Task: Find where "You are a computer-use agent. The image" appears in the entries below. That line and all lines after it, through the last, are to be duplicated exactly, with nothing else.

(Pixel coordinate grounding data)
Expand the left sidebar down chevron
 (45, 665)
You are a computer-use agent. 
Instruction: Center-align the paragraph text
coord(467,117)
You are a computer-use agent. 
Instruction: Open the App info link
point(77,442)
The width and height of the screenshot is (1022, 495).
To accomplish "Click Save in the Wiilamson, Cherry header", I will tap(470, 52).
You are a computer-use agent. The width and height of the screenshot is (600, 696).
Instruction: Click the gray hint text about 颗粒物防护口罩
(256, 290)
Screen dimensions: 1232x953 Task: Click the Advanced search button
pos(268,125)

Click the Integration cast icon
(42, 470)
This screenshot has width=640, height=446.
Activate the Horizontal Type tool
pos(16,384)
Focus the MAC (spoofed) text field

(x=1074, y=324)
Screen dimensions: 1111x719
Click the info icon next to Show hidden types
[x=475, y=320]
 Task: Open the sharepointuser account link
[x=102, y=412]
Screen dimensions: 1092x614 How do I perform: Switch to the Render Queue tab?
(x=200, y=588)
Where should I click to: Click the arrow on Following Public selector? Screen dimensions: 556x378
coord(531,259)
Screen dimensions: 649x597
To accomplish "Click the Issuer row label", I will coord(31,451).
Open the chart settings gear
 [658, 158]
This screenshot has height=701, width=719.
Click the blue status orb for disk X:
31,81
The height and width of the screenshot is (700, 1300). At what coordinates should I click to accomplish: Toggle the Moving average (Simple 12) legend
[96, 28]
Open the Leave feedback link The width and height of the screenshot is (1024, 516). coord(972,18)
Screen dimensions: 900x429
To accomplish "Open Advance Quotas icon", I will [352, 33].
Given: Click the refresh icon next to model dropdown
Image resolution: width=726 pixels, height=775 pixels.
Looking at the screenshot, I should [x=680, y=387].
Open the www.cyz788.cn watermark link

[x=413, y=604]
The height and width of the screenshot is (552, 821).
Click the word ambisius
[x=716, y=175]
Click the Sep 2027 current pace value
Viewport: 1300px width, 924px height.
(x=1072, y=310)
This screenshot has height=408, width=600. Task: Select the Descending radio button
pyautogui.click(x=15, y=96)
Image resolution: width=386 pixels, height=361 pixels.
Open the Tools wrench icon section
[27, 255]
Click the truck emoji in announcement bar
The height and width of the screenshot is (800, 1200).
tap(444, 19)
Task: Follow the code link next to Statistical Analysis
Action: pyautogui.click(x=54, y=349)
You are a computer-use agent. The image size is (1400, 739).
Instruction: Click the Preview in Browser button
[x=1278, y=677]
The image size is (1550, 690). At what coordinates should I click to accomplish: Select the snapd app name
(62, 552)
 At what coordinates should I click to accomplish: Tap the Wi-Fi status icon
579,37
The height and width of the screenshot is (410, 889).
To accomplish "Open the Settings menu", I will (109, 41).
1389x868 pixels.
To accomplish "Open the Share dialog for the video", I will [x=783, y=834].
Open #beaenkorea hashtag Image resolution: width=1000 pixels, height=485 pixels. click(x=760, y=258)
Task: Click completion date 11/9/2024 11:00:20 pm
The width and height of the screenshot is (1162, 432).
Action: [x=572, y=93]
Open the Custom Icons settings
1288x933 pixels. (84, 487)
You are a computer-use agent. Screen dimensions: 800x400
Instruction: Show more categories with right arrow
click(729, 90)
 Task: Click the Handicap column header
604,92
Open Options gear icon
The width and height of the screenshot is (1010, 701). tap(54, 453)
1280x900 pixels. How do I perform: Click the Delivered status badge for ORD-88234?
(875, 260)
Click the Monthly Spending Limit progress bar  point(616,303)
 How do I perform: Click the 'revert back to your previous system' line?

Completed task:
You are a computer-use agent. The image size is (1400, 739).
Instruction: Click the Preview in Browser button
[x=1278, y=677]
The image size is (1550, 690). At what coordinates should I click to accomplish: Select the snapd app name
(62, 552)
 At what coordinates should I click to accomplish: Tap the Wi-Fi status icon
579,37
The height and width of the screenshot is (410, 889).
To accomplish "Open the Settings menu", I will (109, 41).
1389x868 pixels.
To accomplish "Open the Share dialog for the video", I will [x=783, y=834].
Open #beaenkorea hashtag Image resolution: width=1000 pixels, height=485 pixels. click(x=760, y=258)
Task: Click completion date 11/9/2024 11:00:20 pm
The width and height of the screenshot is (1162, 432).
Action: [x=572, y=93]
Open the Custom Icons settings
1288x933 pixels. (84, 487)
You are a computer-use agent. Screen dimensions: 800x400
Instruction: Show more categories with right arrow
click(729, 90)
 Task: Click the Handicap column header
604,92
Open Options gear icon
The width and height of the screenshot is (1010, 701). tap(54, 453)
1280x900 pixels. How do I perform: Click the Delivered status badge for ORD-88234?
(875, 260)
Click the Monthly Spending Limit progress bar  point(616,303)
 How do I perform: Click the 'revert back to your previous system' line?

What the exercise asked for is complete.